The United States is the only nation in the world that elects its prosecutors, he said. If prosecutors don't act in the best interests of justice, they can be removed by the people.
In some common law countries such as England, "they use judicial review to guard against prosecutor discretion or arbitrariness," Brown said. "We use political review, you could say, at the ballot box."
Market philosophy, normally thought of as an economic concept, is another idea Americans have folded into criminal law.
"The adversarial trial process has a lot in common with the market that we don't normally think about," Brown said "The parties are rivals, and the parties have most of the power, rather than the judge or a neutral government official."
The parties compete by offering evidence for their own sides or in their own interest. Or they can negotiate between themselves and reach a settlement that will effectively define the court's judgment.
"In criminal adjudication as in private markets, competition among rivals in theory produces the best results," Brown said.

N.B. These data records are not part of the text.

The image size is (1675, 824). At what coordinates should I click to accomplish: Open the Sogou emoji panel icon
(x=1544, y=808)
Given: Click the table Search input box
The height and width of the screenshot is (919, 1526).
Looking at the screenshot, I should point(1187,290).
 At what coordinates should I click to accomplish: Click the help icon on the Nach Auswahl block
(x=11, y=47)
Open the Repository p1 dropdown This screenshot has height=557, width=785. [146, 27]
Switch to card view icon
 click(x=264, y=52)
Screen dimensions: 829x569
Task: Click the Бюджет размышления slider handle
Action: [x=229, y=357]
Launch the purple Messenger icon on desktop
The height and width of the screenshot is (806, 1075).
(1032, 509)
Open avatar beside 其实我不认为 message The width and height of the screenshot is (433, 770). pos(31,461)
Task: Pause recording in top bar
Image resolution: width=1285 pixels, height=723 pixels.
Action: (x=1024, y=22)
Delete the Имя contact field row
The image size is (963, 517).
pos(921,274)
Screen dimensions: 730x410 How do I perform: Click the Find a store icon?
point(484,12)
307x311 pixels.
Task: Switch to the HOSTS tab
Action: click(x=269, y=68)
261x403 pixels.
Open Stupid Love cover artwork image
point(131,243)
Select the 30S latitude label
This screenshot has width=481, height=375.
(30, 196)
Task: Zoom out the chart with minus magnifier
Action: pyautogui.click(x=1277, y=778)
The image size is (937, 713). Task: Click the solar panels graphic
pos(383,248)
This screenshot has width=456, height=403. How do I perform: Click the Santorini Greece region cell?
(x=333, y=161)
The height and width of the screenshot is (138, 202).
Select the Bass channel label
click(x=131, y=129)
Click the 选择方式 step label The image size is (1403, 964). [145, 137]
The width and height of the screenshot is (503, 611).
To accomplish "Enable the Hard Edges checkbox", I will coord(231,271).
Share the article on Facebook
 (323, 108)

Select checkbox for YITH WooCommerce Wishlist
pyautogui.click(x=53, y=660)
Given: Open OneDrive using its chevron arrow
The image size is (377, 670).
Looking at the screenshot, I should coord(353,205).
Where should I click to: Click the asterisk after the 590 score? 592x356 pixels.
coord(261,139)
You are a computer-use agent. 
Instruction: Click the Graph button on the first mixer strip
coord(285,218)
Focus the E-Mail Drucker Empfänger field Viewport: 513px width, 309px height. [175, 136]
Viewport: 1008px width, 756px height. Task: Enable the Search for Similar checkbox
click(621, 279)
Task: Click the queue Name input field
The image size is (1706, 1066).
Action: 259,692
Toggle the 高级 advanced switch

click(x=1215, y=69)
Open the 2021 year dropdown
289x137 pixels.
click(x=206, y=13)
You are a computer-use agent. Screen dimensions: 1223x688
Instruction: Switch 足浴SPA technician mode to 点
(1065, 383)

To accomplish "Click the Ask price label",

A key way parties negotiate in the criminal justice context is by plea bargain.
"Courts talk explicitly all the time about the 'market' for plea bargains, or they talk about prosecutors and defendants buying and selling legal rights, trading legal entitlements," he said. "The law of plea bargaining borrows explicitly from the law of contract that governs private agreements between parties in the marketplace."
There are no rules on plea bargains and other criminal negotiations in the United States because there aren't equivalent rules in the private market, Brown said.
In England, plea bargain sentences are limited to one-third less than what the sentence would be if the defendant were convicted at trial, and prosecutors are bound by administrative rules for making charging decisions, which courts enforce. In the U.S., prosecutors’ charging guidelines are merely internal memos that the chief prosecutor can change or ignore at any time.
In England and Australia, Brown said, prosecutors would never make recommendations to a judge about what a sentence would be.
"They just think that's inappropriate to their role as ministers of justice," he said.
Brown said Americans' acceptance of the use of discretion in the criminal justice system is in contrast to popular fears of government overreach in other settings.
"All our suspicions of executive discretion, all our suspicions of government power in general just go out the window in the criminal justice realm," he said. "I think ultimately it's just because we've come to expect the government to provide a level of safety and security in a way that people of the founding generation and the early republic just didn't."